Butterworth’s delightful idyll,
The Banks of Green Willow, brought memories of the unsullied English countryside before things changed for ever, and the composer lost his life at the Somme in 1916, robbing English music of one of its most individual voices. I am still confused as to why Vaughan Williams’s, admittedly lovely, Lark Ascending was included unless it was to compliment the Butterworth, and on reflection I do feel that the whole show would have been better off without it – despite the excellent performance given by Clio Gould. Similarly, the final movement from Britten’s final orchestral work – obviously it was the words of the folk song which made Rutter wish to include it - again felt superfluous to requirements. Barber’s justly famous Adagio has taken on the mantle of a funeral ode and was played at the funerals of both Rainier III, Prince of Monaco and Albert Einstein, was included in the film Platoon and was performed at the Last Night of the 2001 Proms to commemorate the victims of the September 11 (9/11) attacks in the USA. Thus the work has has deep spiritual mourning imposed on it, but I do not believe that this was really the place for it.

Of the rest, Giles Swayne’s setting of Siegfried Sassoon’s poem, with a sole trumpeter intoning the Last Post as a prelude and postlude is a fine piece of work, as is Tavener’s An
Exhortation. Each makes use of a distant performer, or distant semi chorus, and both are deeply felt and immediately appealing to an audience.

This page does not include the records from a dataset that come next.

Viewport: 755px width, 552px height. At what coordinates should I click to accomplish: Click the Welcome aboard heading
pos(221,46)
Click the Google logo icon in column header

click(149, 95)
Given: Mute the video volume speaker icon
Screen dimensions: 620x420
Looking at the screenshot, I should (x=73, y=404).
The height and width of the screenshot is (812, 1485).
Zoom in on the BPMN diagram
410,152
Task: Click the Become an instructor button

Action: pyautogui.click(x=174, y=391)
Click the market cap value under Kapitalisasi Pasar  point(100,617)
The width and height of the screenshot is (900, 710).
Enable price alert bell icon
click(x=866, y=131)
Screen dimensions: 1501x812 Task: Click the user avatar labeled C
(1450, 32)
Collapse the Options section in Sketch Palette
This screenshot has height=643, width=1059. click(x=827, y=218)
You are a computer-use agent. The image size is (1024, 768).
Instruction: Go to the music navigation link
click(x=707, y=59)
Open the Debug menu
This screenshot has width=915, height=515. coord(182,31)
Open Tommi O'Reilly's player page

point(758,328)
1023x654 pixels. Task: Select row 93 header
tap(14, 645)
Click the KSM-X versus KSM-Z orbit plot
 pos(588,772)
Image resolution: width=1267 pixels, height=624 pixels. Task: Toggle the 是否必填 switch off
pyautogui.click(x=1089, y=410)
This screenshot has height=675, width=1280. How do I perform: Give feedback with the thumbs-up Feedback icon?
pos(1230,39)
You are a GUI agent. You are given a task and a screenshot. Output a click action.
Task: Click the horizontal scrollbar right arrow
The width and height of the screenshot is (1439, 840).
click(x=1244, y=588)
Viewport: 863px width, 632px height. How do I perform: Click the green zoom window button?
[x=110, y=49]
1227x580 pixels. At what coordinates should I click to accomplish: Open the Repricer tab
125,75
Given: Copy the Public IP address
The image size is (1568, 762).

The major work though was Rutter’s own Requiem. This is a work which addresses death as a long sleep, something not to be feared but to be embraced simply as a part of life. Missing from the work is any thought of fire and brimstone; included is an affirmation of hope. The language is typical of Rutter – and it is deceptively simple too, for there is a depth to this music which the use of its common musical language could make us forget. At the end, with a packed St Paul’s Cathedral in total silence, even a cynic like myself understood the power and strength of feeling at this time of year.

The performances were uniformly excellent, the Choir of London – a small body – filled the Cathedral with good sounds, and the Royal Philharmonic Orchestra seemed to play with a reverance. Rutter directed very fine perfromances from all concerned, and did it in a most undemonstrative way, but Elin Manahan Thomas, although singing very beautifully and with a restraint which was a delight to hear and also perfect for the music she was given, was too quiet. And if I had trouble hearing her, sitting in the 17th row, I wonder if she could be heard at all at the rear of the Cathedral. Despite my reservations about the length of this show it was a fine exposition and made us all think about the use of music in the healing process. The concert was given in association with Sue Ryder Care and one sincerely hopes that it benefited that excellent organization.